The decrease in international investments is followed by the undermining function of specific economic sectors. In assessing the most problematic economic sectors, it becomes apparent that some areas of production are not functioning well with poor regulation. For instance, the alcohol industry has always been the subject of law, and it has been debated as to how it may be reduced. However, when the reduction was implemented during the prohibition of alcohol in the US, government officials allegedly started profiting off of it in order to ensure self-gain (Bullok 250).
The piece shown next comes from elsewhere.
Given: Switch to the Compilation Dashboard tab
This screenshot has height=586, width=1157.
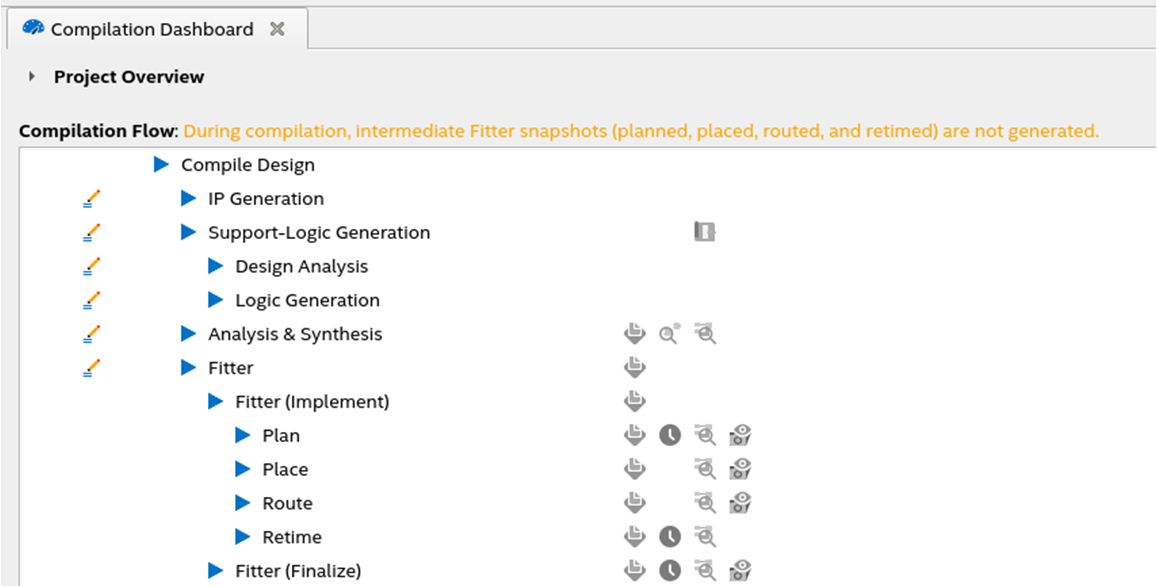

Therefore, the inequality was reinforced, and the economics suffered significantly, as one of the largest industries halted its production. Another example of political corruption affecting the economic sector is the lack of regulation in industries that are beneficial for people. There is an example of human organ sales that could be useful if legalized and well-regulated (Bullok 301). As people of power have the opportunity to change the system for the better but refuse to change it, there appears a possibility that personal gain is involved in a situation.
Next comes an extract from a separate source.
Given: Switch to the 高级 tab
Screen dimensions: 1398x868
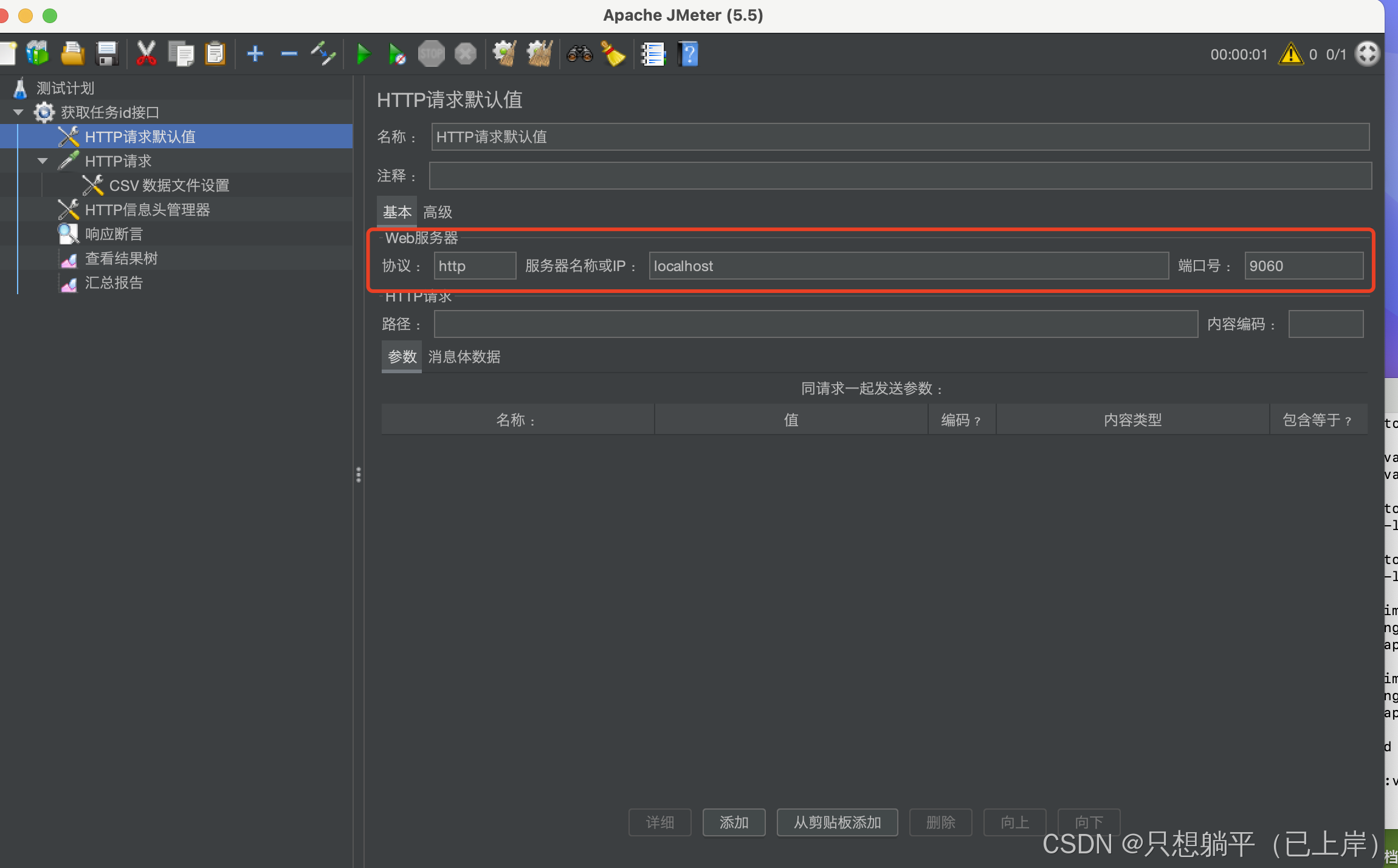Looking at the screenshot, I should tap(438, 212).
Although political corruption is a global issue and most countries suffer from it, studies show that governmental systems where corruption is not present demonstrate positive effects on economics. According to Cieslik and Goczek, the absence of corruption was found to significantly impact the growth rate in developed countries (329). The governments that remain not corrupted are more likely to gain investments from the outside of the country. International investors tend to finance the countries with lower corruption risk; therefore, countries with steady functioning tend to be richer than those without it. Both local and foreign investments are directly involved in the country’s economic system, which proves that the level of investments in the country is connected to the well-being of the community. Therefore, uncorrupted and transparent countries are prone to international financing; consequently, human resources, economic growth, and development are ensured.
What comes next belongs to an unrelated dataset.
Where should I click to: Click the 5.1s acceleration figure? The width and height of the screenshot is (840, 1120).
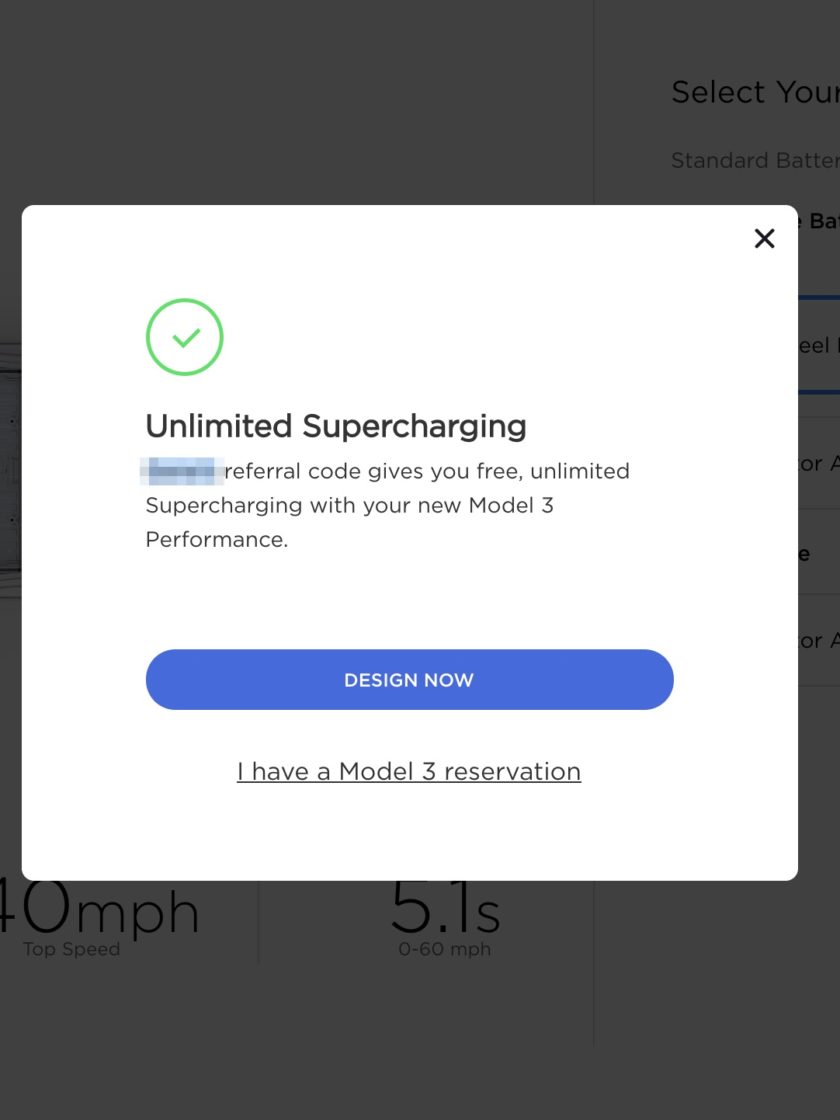pyautogui.click(x=445, y=909)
However, there is a critique existing that not all countries where bribery is present follow the same pattern. Moreover, the studies on the effects of political corruption show mostly perceptions with the lack of the objective bribery prevalence. In other words, corruption may not be measured by specific numbers, and therefore, the aspects researched in the studies do not imply relatedness to real bribery. When focusing on the lack of investments from other countries that may poorly affect the economics, the way people see corruption is more important than objective measures. The importance of perception lies within the fact of investment decisions being made considering the corruption on the surface in the first place rather than the numbers. Therefore, in investment research, it is acceptable to consider subjective measures of corruption.
In conclusion, corruption in politics or any other sphere is a severe issue limiting economic growth, productivity, and foreign investments. Moreover, corruption in government is associated with inequality between government officials and ordinary citizens, which is proved historically. Corrupted countries do not attract foreign investors due to their unreliability and therefore tend to be less financed than the transparent developed countries. Developed countries report a low level of corruption and tend to be more reliable and financed from the outside. High corruption levels demonstrate the inability of a country to regulate economic sectors that are beneficial for the community. In contrast, the absence of corruption indicates the ensured economic growth and prosperity. Therefore, to control and improve economic growth, it is crucial to eliminate corruption in politics.
Works Cited
Bullock, Richard Harvey, et al. The Norton Field Guide to Writing with Readings and Handbook. 5th ed., W. W. Norton, 2019.
Cieslik, Andrzej, and Lukasz Goczek. “Control of Corruption, International Investment, and Economic Growth–Evidence from Panel Data.” World Development, vol. 103, no. 1, 2018, pp. 323-335.